Speaking of caches. We know from Mach (a microkernel OS that supposedly “failed” because of performance, but it’s best not to tell Apple that) that “IPC is slow”, and that having so many bits of the operating system as user space processes communicating over IPC exposes that slowness. Lots of subsequent microkernel implementations, including QNX, worked at speeding up the IPC, and indeed Mach 4 contains “shuttles” which address that side of the performance problem.
But! When we stop armchair-quarterbacking Mach performance and start measuring, we find that a lot of the problem came not from doing IPC but from the cache misses and write stalls that happen when you pass messages.
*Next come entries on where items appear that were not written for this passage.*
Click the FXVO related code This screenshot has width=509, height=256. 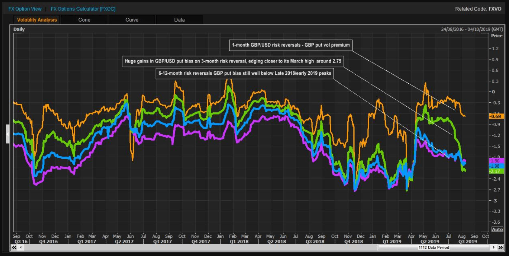495,9
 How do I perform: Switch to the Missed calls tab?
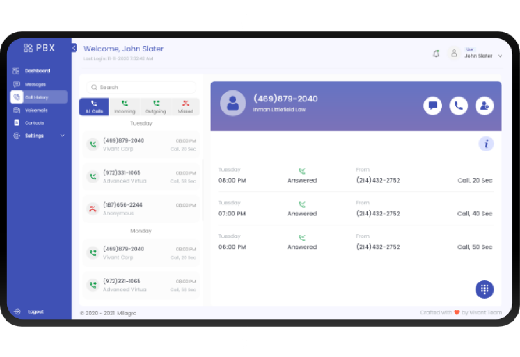[186, 107]
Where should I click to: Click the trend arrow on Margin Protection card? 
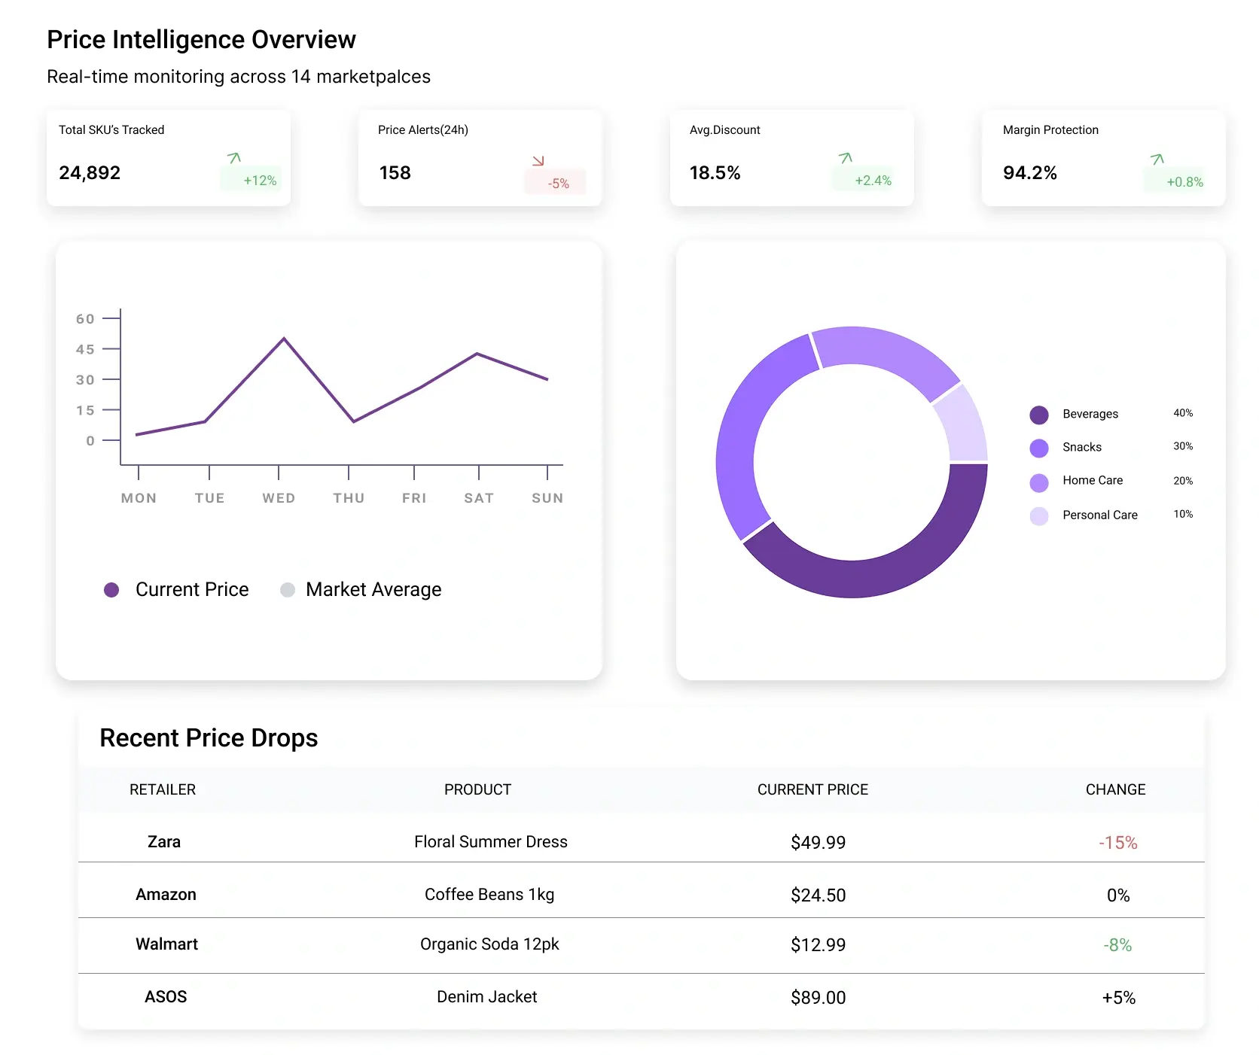1156,159
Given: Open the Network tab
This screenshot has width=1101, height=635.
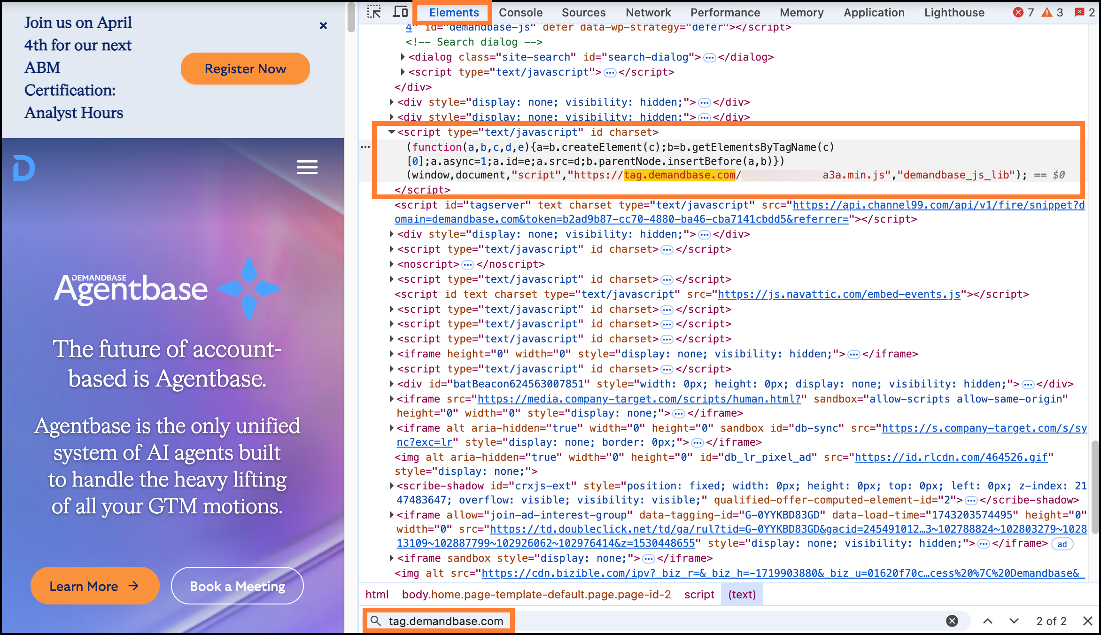Looking at the screenshot, I should pyautogui.click(x=648, y=13).
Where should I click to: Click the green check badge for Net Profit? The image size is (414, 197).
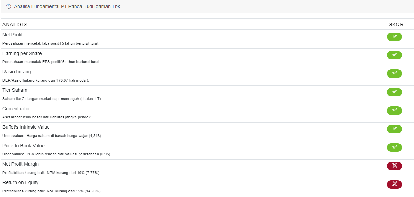(x=394, y=37)
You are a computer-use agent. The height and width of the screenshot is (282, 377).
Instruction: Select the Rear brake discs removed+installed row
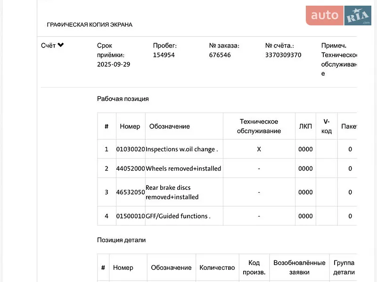227,192
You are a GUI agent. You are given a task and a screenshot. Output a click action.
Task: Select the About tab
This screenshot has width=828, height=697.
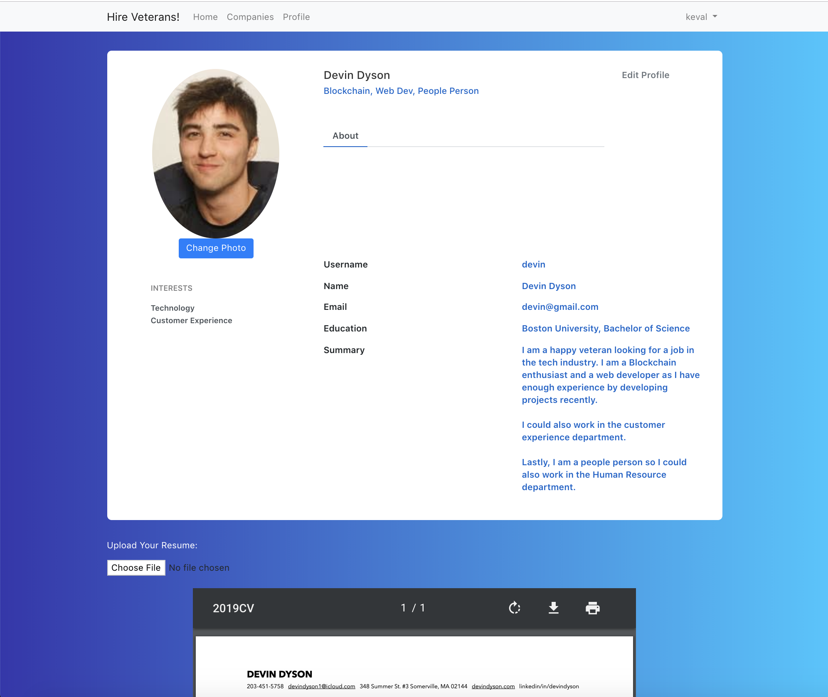tap(345, 136)
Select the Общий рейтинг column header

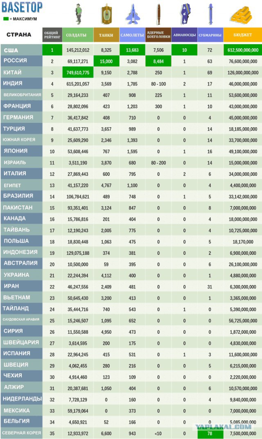[x=52, y=35]
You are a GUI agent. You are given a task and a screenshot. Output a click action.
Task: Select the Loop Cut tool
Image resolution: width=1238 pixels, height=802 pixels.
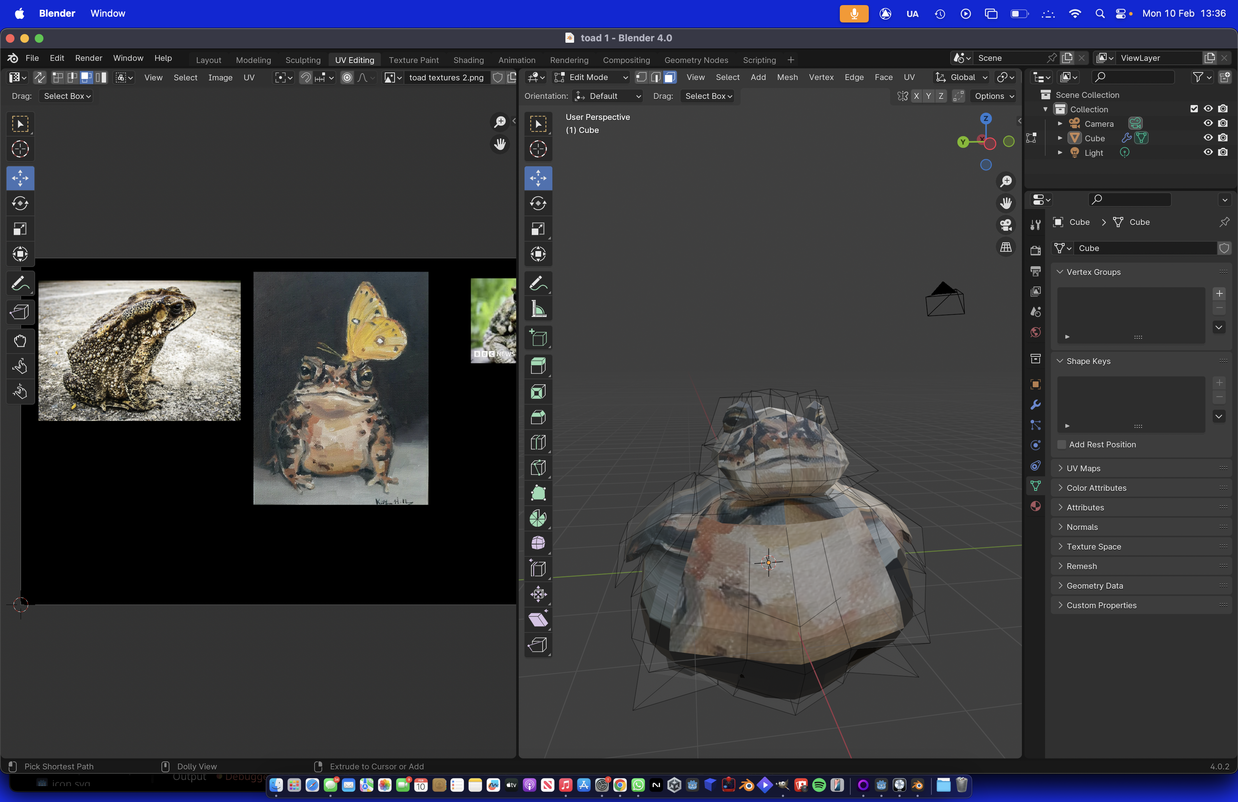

There’s lots of literature on this, search for “Mach performance cache misses” or “operating system structure impact on memory performance”.
Now my hypothesis, and it is truly just that, is that by driving down to the “single object per executable” scale, we get down to the point where the object’s code (which contains few conditions and jumps, because it just isn’t that complex) takes up little memory and the system causes fewer cache events.
My other guess is that core count is continuing to increase (high-end datacenter/HPC CPUs have 32 (Oracle), 34 (Fujitsu), or 72 (Intel) cores per chip), and that enforcing asynchronous programming will take more advantage of those architectures than merely permitting it.
The only real way to find out is to measure, though :)
Nice. Thank you for the thoughtful response. I would love to see this measured.
I’ve always been intrigued by the message passing definition of OOP. But, my depth of programming knowledge was built in the age of Swift. I’ve come to embraced the compile time assistance I get from a strong type system — even as I recognize that I can’t simply swap my implementation of a button (with matching API) in place for a UIButton.
Thinking through what you have written, I don’t see any reason why this OOP environment couldn’t have objects written using a language with a strong type system. The key seems to be that as long as contracts between objects are satisfied, you can have all the compile time static checks you want. Or not if you prefer a dynamic runtime solution.
Am I missing anything?
Brian, you’re not missing anything, I think that’s spot on. I believe that the type of an object is its shape (its protocol and its contract), not its name (in ObjC etc, the name of its class; in JS etc, the name of its constructor function). If my compiler can check my contracts match up, it can check my types match up.